● INFORMATION GIVEN:
# # # #

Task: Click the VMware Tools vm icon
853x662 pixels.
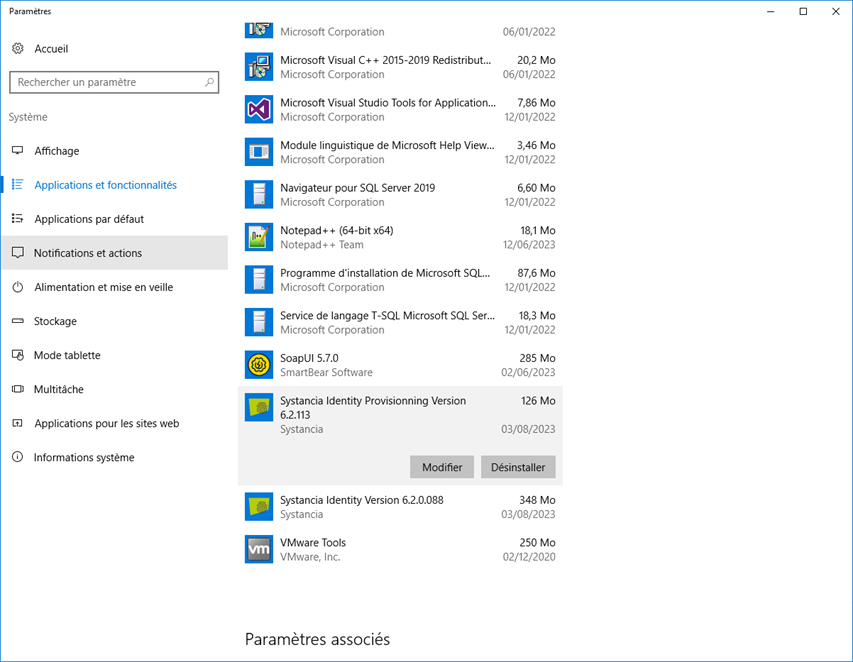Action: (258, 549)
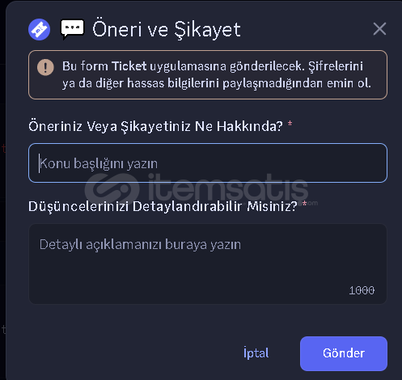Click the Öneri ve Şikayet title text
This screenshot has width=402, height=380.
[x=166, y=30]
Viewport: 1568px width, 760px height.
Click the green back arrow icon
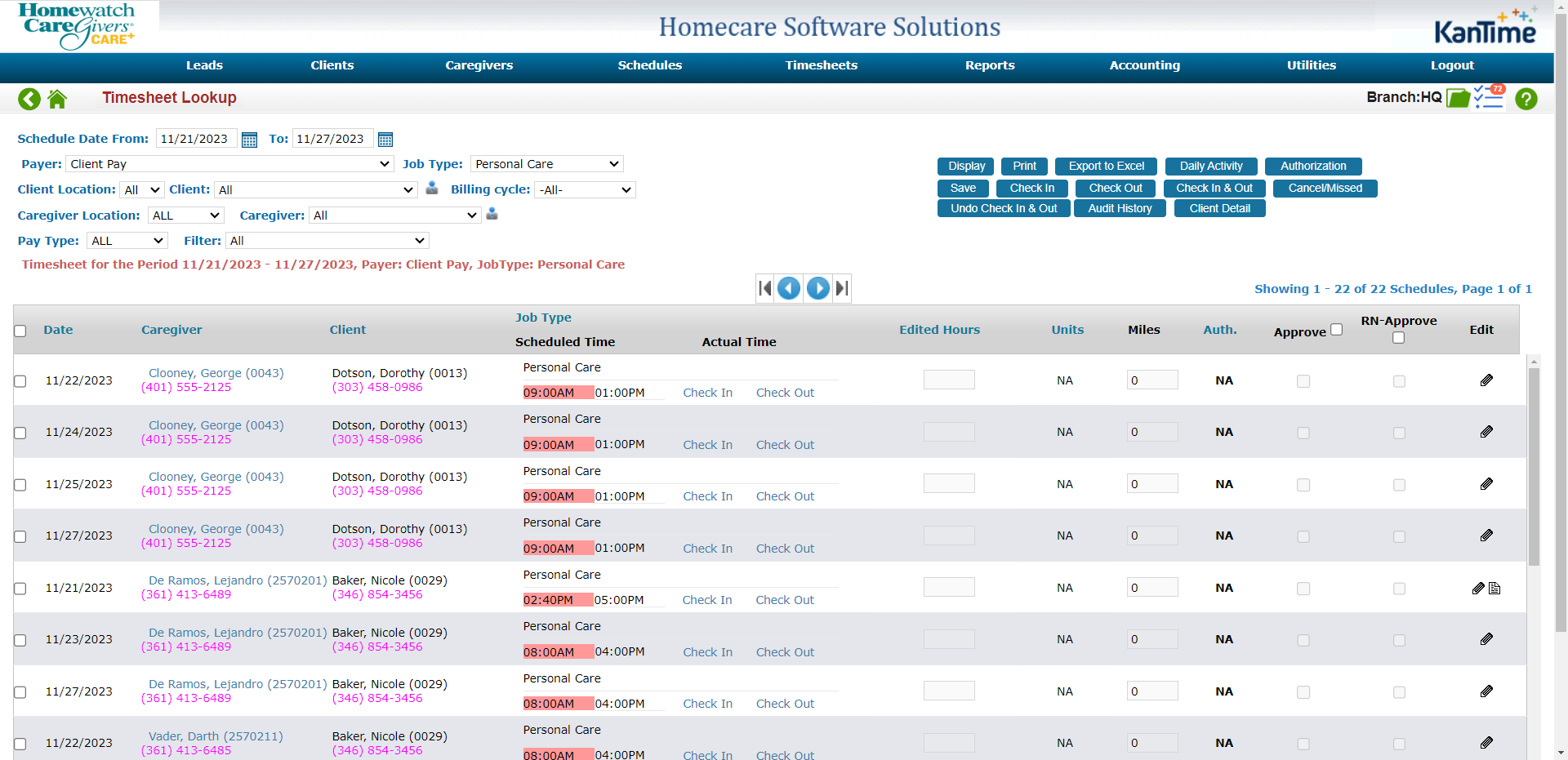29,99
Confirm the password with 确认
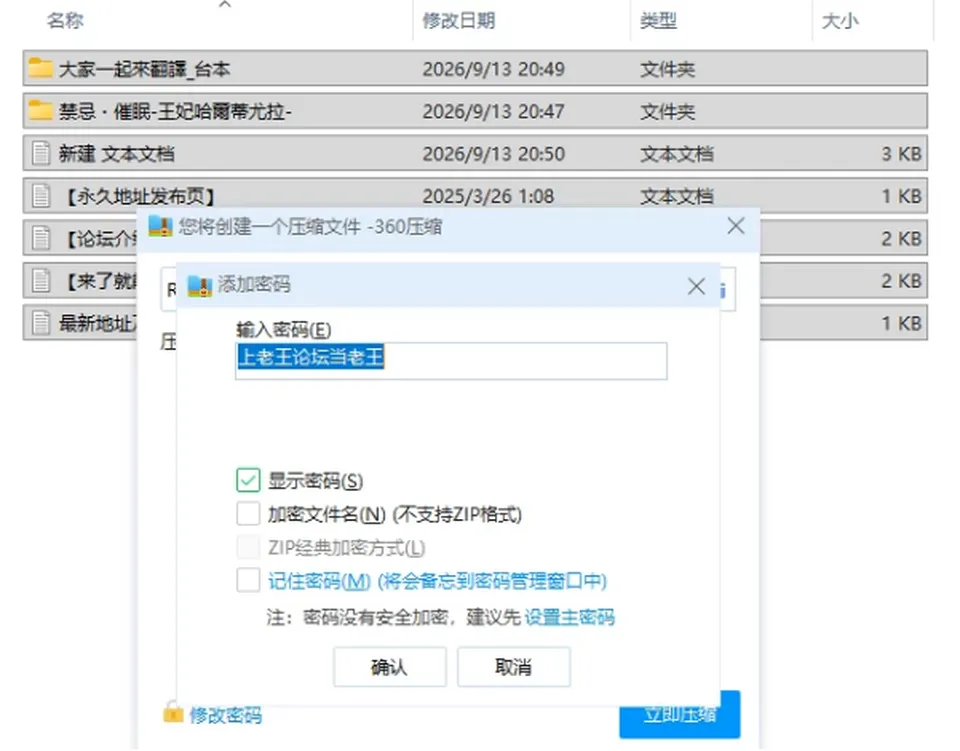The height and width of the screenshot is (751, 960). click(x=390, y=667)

# # # #

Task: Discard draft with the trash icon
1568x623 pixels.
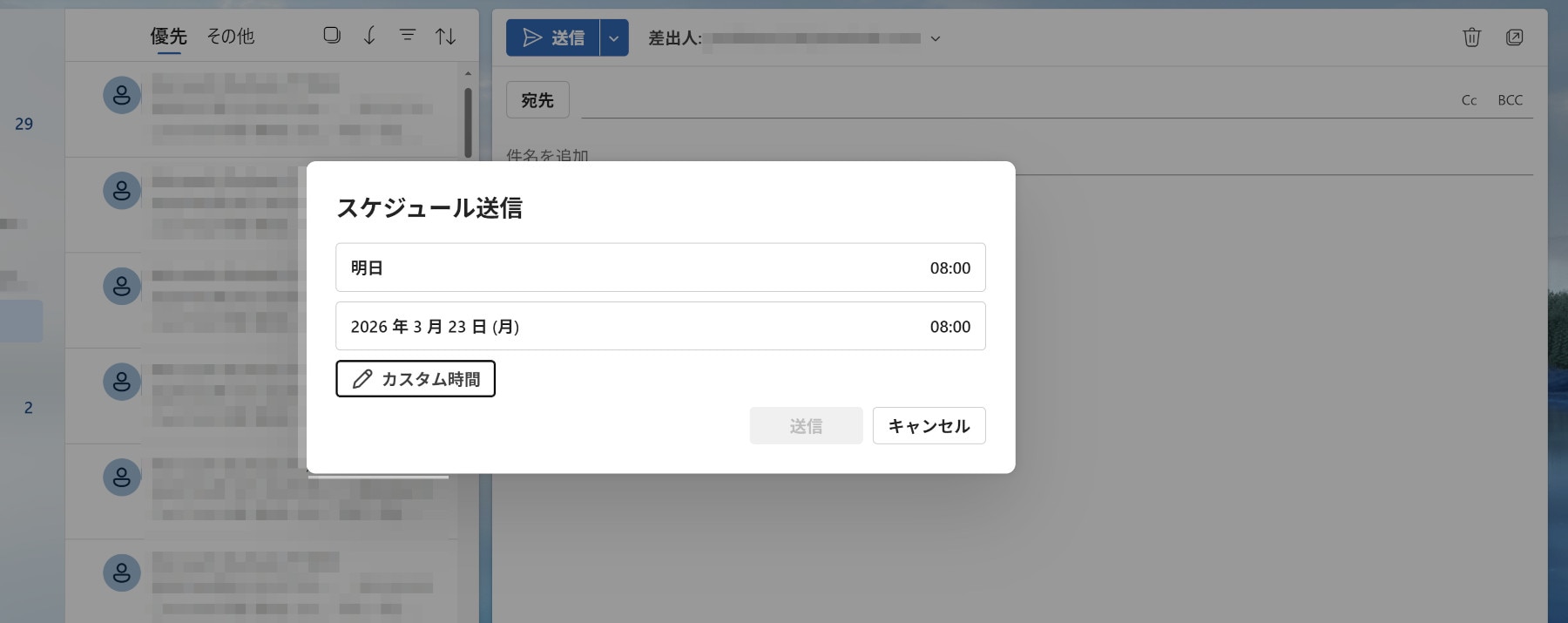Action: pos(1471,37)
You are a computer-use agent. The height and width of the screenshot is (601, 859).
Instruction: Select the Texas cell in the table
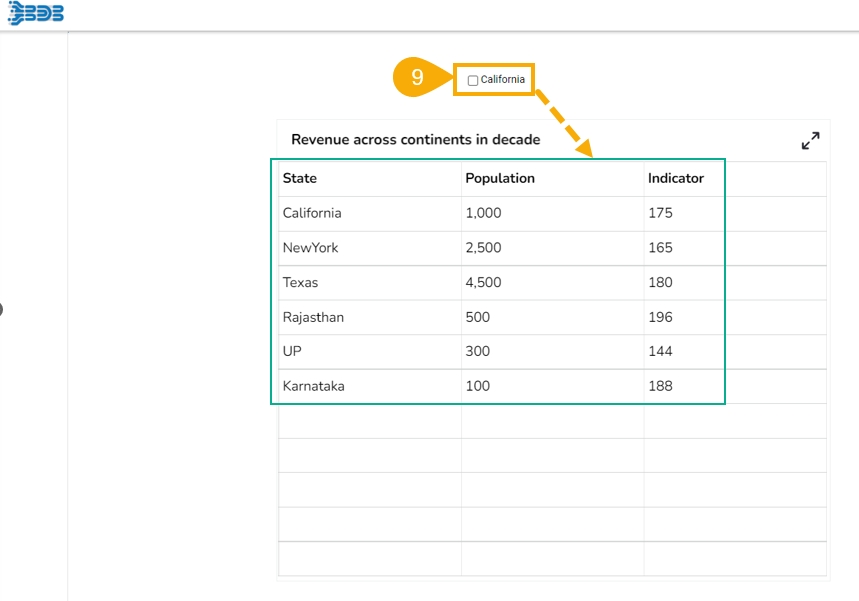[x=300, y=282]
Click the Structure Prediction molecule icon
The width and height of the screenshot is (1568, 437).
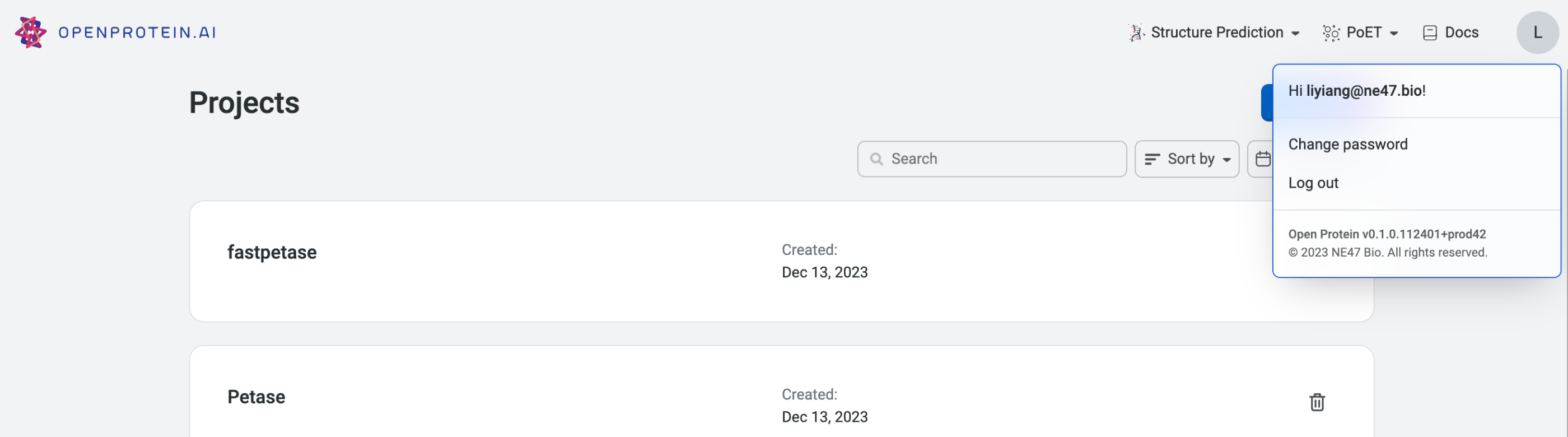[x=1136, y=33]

# # # #

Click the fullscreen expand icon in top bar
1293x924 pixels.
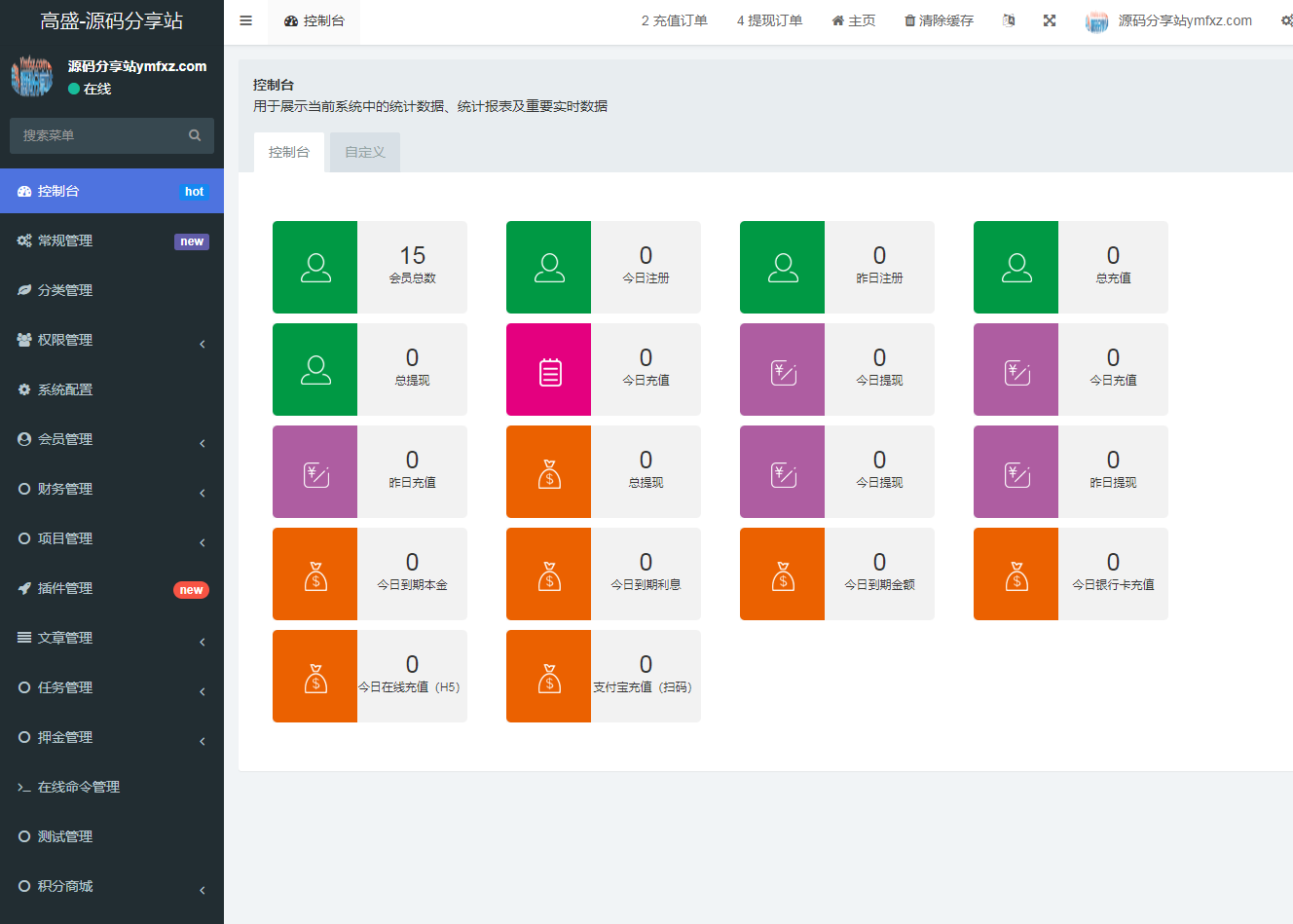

# # # #

● SET TASK: Find each line in the data above that contains the word "with" and copy those lines.

● EXERCISE OUTPUT:
Confirm the password with 确认
Task: Discard draft with the trash icon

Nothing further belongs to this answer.